Rechaza el Papa estas doctrinas, y afirma que «la raíz común de todas estas tendencias es el relativismo ético que caracteriza muchos aspectos de la cultura contemporánea. No falta quien considera este relativismo como una condición de la democracia, ya que sólo él garantizaría la tolerancia, el respeto recíproco entre las personas y la adhesión a las decisiones de la mayoría, mientras que las normas morales, consideradas objetivas y vinculantes, llevarían al autoritarismo y a la intolerancia» (70).

Reconoce Juan Pablo II, sin embargo, que «ciertamente, el cometido de la ley civil es diverso y de ámbito más limitado que el de la ley moral […] En efecto, la función de la ley civil consiste en garantizar una ordenada convivencia social en la verdadera justicia, para que todos “podamos vivir una vida tranquila y apacible con toda piedad y dignidad” (1Tim 2,2)» (71).

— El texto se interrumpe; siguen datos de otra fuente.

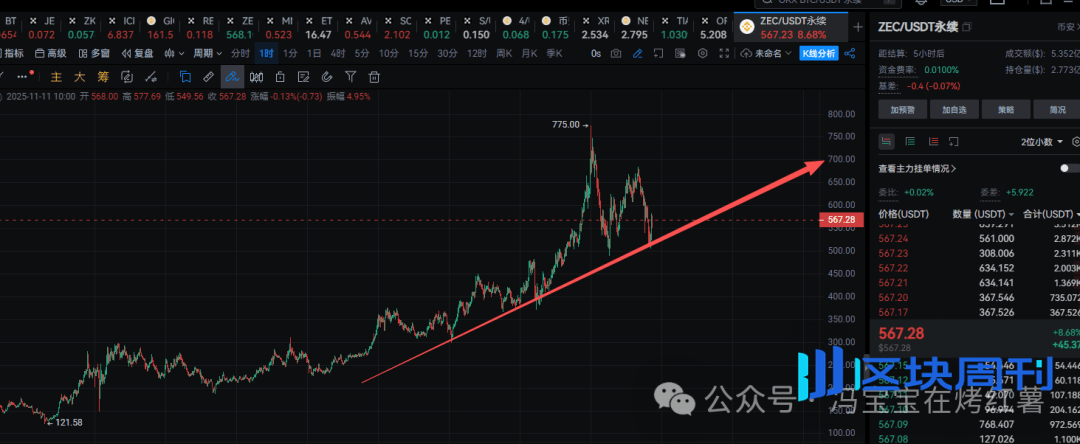This screenshot has height=444, width=1080.
Task: Switch to the 1日 timeframe
Action: point(314,53)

Pero las leyes más criminales, como ya vimos (98), deben ser no sólamente desobedecidas, sin combatidas con fuerza, ya que nunca pueden ser toleradas en razón del mal menor. Concretamente, sigue diciendo el Papa, «el aborto y la eutanasia son crímenes que ninguna ley humana puede pretender legitimar. Leyes de este tipo no sólo no crean ninguna obligación de conciencia, sino que, por el contrario, establecen una grave y precisa obligación de oponerse a ellas mediante la objeción de conciencia. Desde los orígenes de la Iglesia, la predicación apostólica inculcó a los cristianos el deber de obedecer a las autoridades públicas legítimamente constituidas (cf. Rm 13,1-7, 1 P 2,13-14), pero al mismo tiempo enseñó firmemente que “hay que obedecer a Dios antes que a los hombres” (Hch 5,29). Ya en el Antiguo Testamento, precisamente en relación a las amenazas contra la vida, encontramos un ejemplo significativo de resistencia a la orden injusta de la autoridad. Las comadronas de los hebreos se opusieron al faraón, que había ordenado matar a todo recién nacido varón. Ellas “no hicieron lo que les había mandado el rey de Egipto, sino que dejaban con vida a los niños” (Ex 1,17). Pero es necesario señalar el motivo profundo de su comportamiento: “las parteras tenían temor de Dios” (ib.)…

«En el caso, pues, de una ley intrínsecamente injusta, como es la que admite el aborto o la eutanasia, nunca es lícito someterse a ella, ni participar en una campaña de opinión a favor de una ley semejante, ni darle el sufragio del propio voto.

«Un problema concreto de conciencia podría darse en los casos en que un voto parlamentario resultase determinante para favorecer una ley más restrictiva, es decir, dirigida a restringir el número de abortos autorizados, como alternativa a otra ley más permisiva ya en vigor o en fase de votación […] En el caso expuesto, cuando no sea posible evitar o abrogar completamente una ley abortista, un parlamentario, cuya absoluta oposición personal al aborto sea clara y notoria a todos, puede lícitamente ofrecer su apoyo a propuestas encaminadas a limitar los daños de esa ley y disminuir así los efectos negativos en el ámbito de la cultura y de la moralidad pública. En efecto, obrando de este modo no se presta una colaboración ilícita a una ley injusta; antes bien se realiza un intento legítimo y obligado de limitar sus aspectos inicuos» (73).

Queda claro, pues, este principio doctrinal: la tolerancia del mal menor en cuestiones políticas y en otras es moralmente lícita, y a veces es un deber de conciencia, cuando el cristiano se ve en la obligación de elegir entre dos males, uno mayor y otro menor. Aunque, tratándose de opciones políticas, puede también a veces ser lícita la abstención del voto. Y nunca la tolerancia o la abstención eximen del grave deber de combatir las leyes injustas, procurando su derogación.